Читаем Стужа полностью

Речь идет о процессе отрицания, «изничтожения», «корректуры» («Изничтожение», 1986 и «Корректура», 1975 — так названы два его романа). Речь идет и о том, чтобы «стереть», уничтожить само рассказывание историй, традиционное повествование. Томас Бернхард назвал себя однажды «разрушителем историй», тем, кто сразу обрывает повествование, стоит только занимательному сюжету «показаться из-за бугорка прозы». Тем самым Бернхард выступает против одной из наших основных жизненных потребностей: все мы хотим и любим рассказывать разные истории, любим повествовать. Бернхард же заявляет (как многие авторы до него, в том числе Рильке и Музиль), что время рассказывать истории кануло в прошлое. Всеохватное, адекватное миру повествование, рассказывание более невозможно, оно дробится, распадается на фрагменты. Подобным же образом он поступает и в своих пьесах, систематически разрушая диалог как основу, которая оживляла бы драматическое произведение. Предприятие это вполне рискованное, ведь драма живет диалогом, конфликтом. Бернхард же переводит их в монолог, и искусство монолога приобретает свое оригинальное выражение в его повествовательной прозе и драматических произведениях. Бытует мнение, что все это крайне скучно, и эта монотония многих критиков приводила в замешательство. О Бернхарде писали как об «альпийском Беккете и человеконенавистнике», однако параллель с Беккетом стоит рассматривать лишь как относительно достоверную. Именно благодаря монотонии Бернхард создает на сцене напряжение. Один из персонажей произносит монолог, другой молча слушает его, и зрителю вдруг становится ясно, насколько важен этот молчащий и слушающий персонаж. Его молчание в конце концов оборачивается критикой того, о чем в пьесе говорится. Бернхард заставляет актеров совершать на сцене самые простые действия. Один из персонажей гладит белье, или кому-то подают костюм, чтобы он оделся; на сцене возникает обыденность, повседневность, представленная в пантомиме, и действия, молча выполняемые актерами, по мере движения пьесы приобретают весомость и выполняют определенную функцию. Существует лишь немного драматургов, которые могут столь суверенно, как Бернхард, обращаться с великим искусством молчания.
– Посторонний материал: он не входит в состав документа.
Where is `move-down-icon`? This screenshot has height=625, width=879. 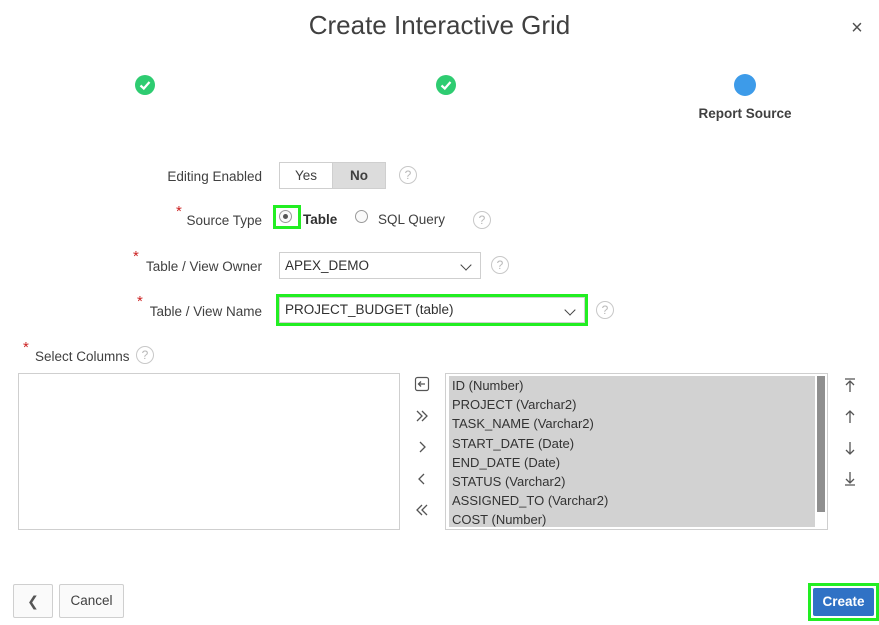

Однако зрители и читатели обнаруживают, что их лишают красивых историй, эффектных финалов и развязок: произведения Бернхарда заканчиваются как бы вдруг, в них все остается открытым, они сами открывают нечто. Ему известно, что в искусстве более не может быть ничего закругленного, ничего завершенного, он знает, что эстетический выбор в пользу фрагментарности, незавершенности есть честный выбор художника. Истории, которые рассказывает Бернхард, невозможно пересказать, любая из них ускользает от попытки с помощью нашей интерпретации превратить ее в нечто целое, завершенное.
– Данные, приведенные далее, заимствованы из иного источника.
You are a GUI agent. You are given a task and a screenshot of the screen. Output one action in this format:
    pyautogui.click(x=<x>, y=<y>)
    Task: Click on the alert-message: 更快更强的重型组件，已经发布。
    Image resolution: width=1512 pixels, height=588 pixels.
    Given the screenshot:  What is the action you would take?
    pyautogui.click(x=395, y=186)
Бернхард сбивал с толку своих читателей и критиков в первую очередь тем, что его прозу нельзя было мерить теми мерками, которые мы прилагаем к реалистическим произведениям. «Все в моих книгах искусственно», — не раз подчеркивал он. Он осознавал, что отображение реальности невозможно и в лучшем случае удается создать ложное ее отражение. К этой сфере воздействия его произведений относится и язык безапелляционности, абсолютизация суждений и оценок, выносимых его персонажами. Каждый, кто читал книги Бернхарда, находился под впечатлением бурного потока абсолютных степеней сравнения, высказываний исключительно резких и претендующих на абсолютность и всеохватность.